* [DOCUMENT SEGMENT]:
# Sino ang nagtext sa akin? Sabihin mo ang pangalan



## ashley441

hi...
excuse me...
can some one help me traslate a sentence...

i dont know what it means...

sino 2ang nag tx saakin sabihin mo ang pangalan

i think its spanish but im not sure


----------



## ILT

ashley441 said:


> *H*i.
> *E*xcuse me.
> *C*an some one help me traslate a sentence*?*
> 
> *I* don*'*t know what it means.
> 
> sino 2ang nag tx saakin sabihin mo ang pangalan
> 
> *I* think it*'*s *S*panish but *I'*m not sure*.*


Hi Ashley:

Welcome to the forum. I've rescued your question from a thread dedicated to a different question. Here in WR we open ONE thread for EACH word of phrase with which help is requested, as this helps us maintain the order in the forum.

Please note that this forum is not a chat board but a place where we all come to learn, and therefore the proper use the language is enforced, including the proper use of capitalization, puntuation marks and interrogation/exclamation marks.

Again welcome

ILT/Mod


----------



## suso26

Definitivamente no es espanol. /It's not spanish...


----------



## Edwin

ashley441 said:


> sino 2ang nag tx saakin sabihin mo ang pangalan




It may be Tagalog (spoken in the Philippines)  

I found on the web that *Anong pangalan mo?* means "*What is your name?*" in Tagalog. 

Try posting your question in the Culture forum.  I suggest you give the entire sentence as subject title. You also may want to explain where you got it.


----------



## lenujan

@Edwin, estás correcto. Soy de filipinas y entiendo la frase.
Es en Filipino (el idioma oficial) coloquial, y la verdad es que está mal escrita.

* [TASK REQUIREMENTS]: Continue the forum thread about identifying and translating the Filipino text message, starting right after its last sentence.

[Source data]
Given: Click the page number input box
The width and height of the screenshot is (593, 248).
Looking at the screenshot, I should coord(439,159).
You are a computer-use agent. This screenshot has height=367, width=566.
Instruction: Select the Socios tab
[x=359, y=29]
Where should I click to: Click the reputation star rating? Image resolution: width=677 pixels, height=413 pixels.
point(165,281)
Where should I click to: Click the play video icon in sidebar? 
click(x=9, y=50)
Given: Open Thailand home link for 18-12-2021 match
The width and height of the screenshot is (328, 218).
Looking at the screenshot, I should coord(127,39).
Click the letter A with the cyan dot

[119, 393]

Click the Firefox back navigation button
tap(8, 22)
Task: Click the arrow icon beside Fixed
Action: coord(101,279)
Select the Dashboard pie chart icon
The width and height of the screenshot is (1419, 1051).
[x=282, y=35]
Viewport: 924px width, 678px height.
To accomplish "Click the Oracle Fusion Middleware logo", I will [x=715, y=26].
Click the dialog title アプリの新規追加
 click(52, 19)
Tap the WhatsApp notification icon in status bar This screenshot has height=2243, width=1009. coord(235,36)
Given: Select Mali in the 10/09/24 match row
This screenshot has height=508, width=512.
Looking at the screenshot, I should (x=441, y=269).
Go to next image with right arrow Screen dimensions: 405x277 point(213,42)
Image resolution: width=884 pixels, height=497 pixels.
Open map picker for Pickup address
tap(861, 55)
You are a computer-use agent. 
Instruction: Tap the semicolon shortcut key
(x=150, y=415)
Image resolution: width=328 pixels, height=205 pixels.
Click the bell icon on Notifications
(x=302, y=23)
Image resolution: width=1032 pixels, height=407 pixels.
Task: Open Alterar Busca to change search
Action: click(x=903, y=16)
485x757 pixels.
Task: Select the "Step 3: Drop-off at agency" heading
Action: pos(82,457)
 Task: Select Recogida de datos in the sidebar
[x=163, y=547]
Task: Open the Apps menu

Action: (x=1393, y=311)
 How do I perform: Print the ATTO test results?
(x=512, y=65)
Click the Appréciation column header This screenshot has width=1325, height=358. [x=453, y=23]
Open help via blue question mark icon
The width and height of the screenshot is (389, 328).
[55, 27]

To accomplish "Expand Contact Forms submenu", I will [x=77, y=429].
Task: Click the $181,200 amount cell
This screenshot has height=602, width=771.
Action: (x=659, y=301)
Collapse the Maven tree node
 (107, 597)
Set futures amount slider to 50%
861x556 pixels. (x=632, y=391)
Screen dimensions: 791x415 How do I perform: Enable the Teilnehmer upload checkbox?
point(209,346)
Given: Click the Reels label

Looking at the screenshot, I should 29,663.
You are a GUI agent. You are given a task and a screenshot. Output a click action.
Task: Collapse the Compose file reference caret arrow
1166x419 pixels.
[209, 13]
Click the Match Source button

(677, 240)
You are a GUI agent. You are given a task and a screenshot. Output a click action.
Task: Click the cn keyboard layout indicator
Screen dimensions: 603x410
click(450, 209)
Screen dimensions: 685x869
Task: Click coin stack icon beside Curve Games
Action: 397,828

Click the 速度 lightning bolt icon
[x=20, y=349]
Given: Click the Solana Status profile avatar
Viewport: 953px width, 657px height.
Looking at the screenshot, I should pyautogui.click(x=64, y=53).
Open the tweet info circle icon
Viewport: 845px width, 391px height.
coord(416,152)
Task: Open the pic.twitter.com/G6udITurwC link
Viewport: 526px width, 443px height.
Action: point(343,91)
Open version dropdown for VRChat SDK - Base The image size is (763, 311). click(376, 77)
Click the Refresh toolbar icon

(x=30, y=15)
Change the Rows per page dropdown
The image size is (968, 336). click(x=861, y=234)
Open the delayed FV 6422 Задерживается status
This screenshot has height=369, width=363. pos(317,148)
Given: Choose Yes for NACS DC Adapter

* [RESULT OF THIS EXERCISE]:
*sino 2ang nag tx saakin - Sino ang nagtext sa akin?* _¿Quién me mandó el SMS?_ 

*sabihin mo ang pangalan* - _Dime el nombre. (de la persona que le mandó el SMS)_ 

Espero que te sirvas.


----------



## Wacky...

Sino ang nagtext sa akin? = *Who sent me a message (SMS)?*

Sabihin mo ang pangalan. = *Tell me his/her/the name.*

hi ashley,

The translation above is correct and here is its English version.


----------



## Cracker Jack

lenujan said:


> @Edwin, estás correcto*tienes raz**ón*.
> Soy de f*F*ilipinas y entiendo la frase.
> Está en Ff*ilipino (*más bien tagaló) (el idioma oficial) coloquial, y la verdad es que está mal escrita.
> 
> *sino 2ang nag tx saakin - Sino ang nagtext sa akin?* _¿Quién me mandó el SMS?_
> 
> *sabihin mo ang pangalan* - _Dime el nombre. (de la persona que le mandó el SMS)_
> 
> Espero que te sirvas.


 
Hi len. Hope you don't mind the corrections. Espero que no te importen las correcciones. Saludos.

*Sino ang nagtext sa akin? -* Who texted me?/sent me sms?
*sabihin mo ang pangalan* - Tell me the name.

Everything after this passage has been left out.